Print, word for word, the line containing "This screenshot has width=1473, height=812." and all lines beneath it to the end of the entries below. Pictures do not belong in the copy.

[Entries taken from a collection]
****************

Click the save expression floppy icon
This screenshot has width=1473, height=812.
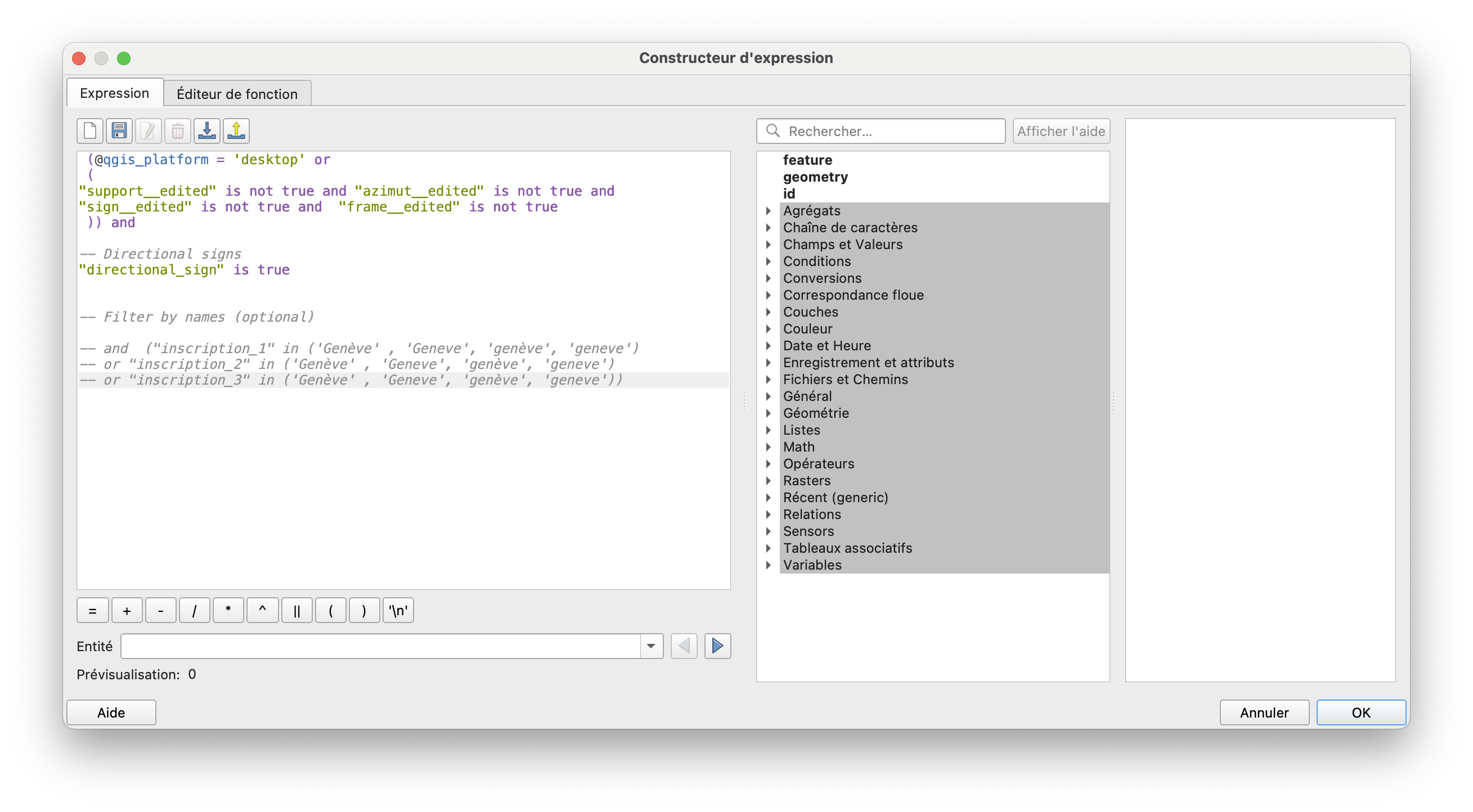pyautogui.click(x=119, y=131)
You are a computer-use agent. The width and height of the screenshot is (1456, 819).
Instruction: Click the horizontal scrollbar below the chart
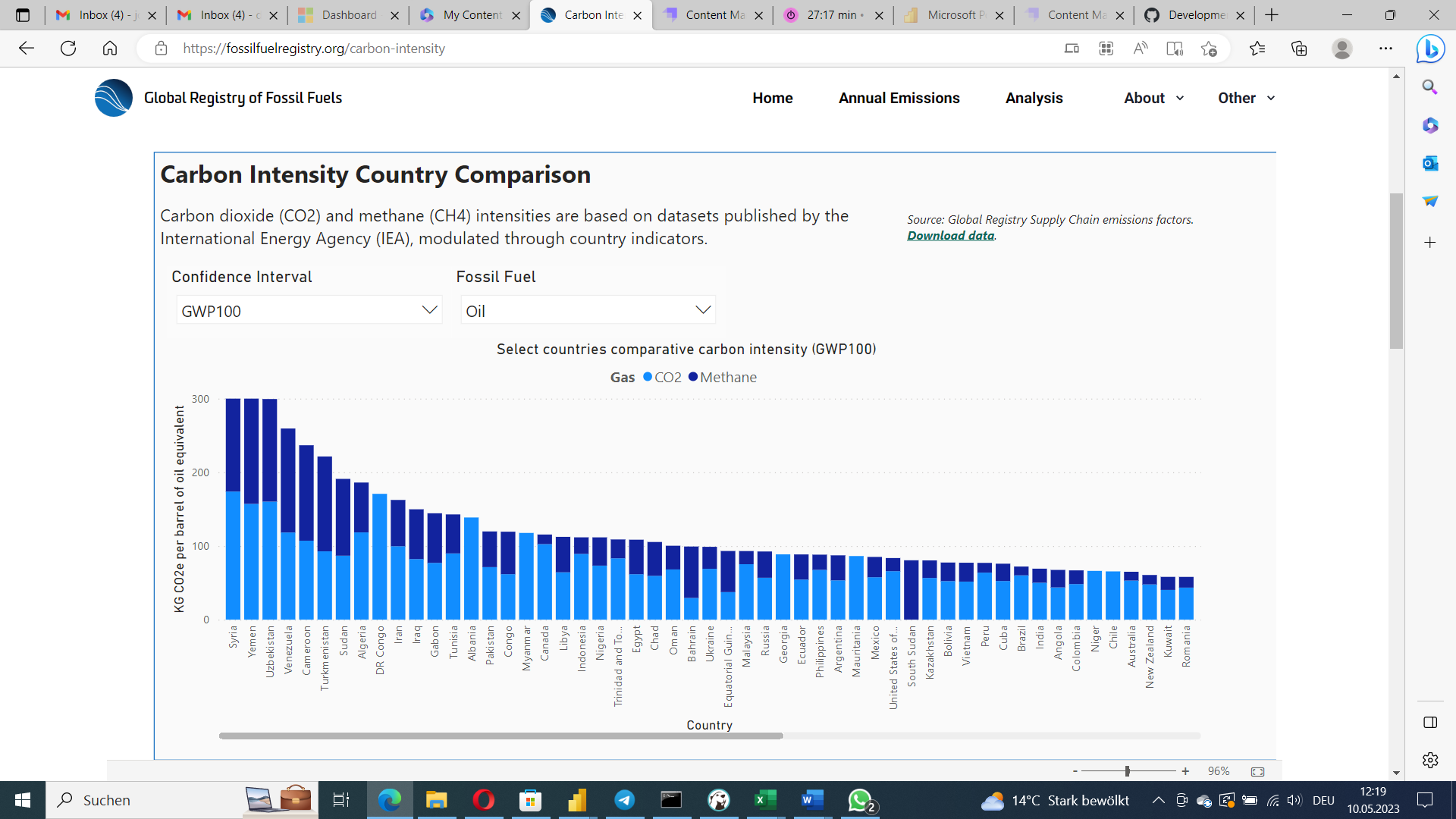click(x=500, y=735)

****************

▶ _Reply to the exercise_
This screenshot has width=1473, height=812.
pyautogui.click(x=119, y=131)
You are a computer-use agent. The width and height of the screenshot is (1456, 819).
Instruction: Click the horizontal scrollbar below the chart
click(x=500, y=735)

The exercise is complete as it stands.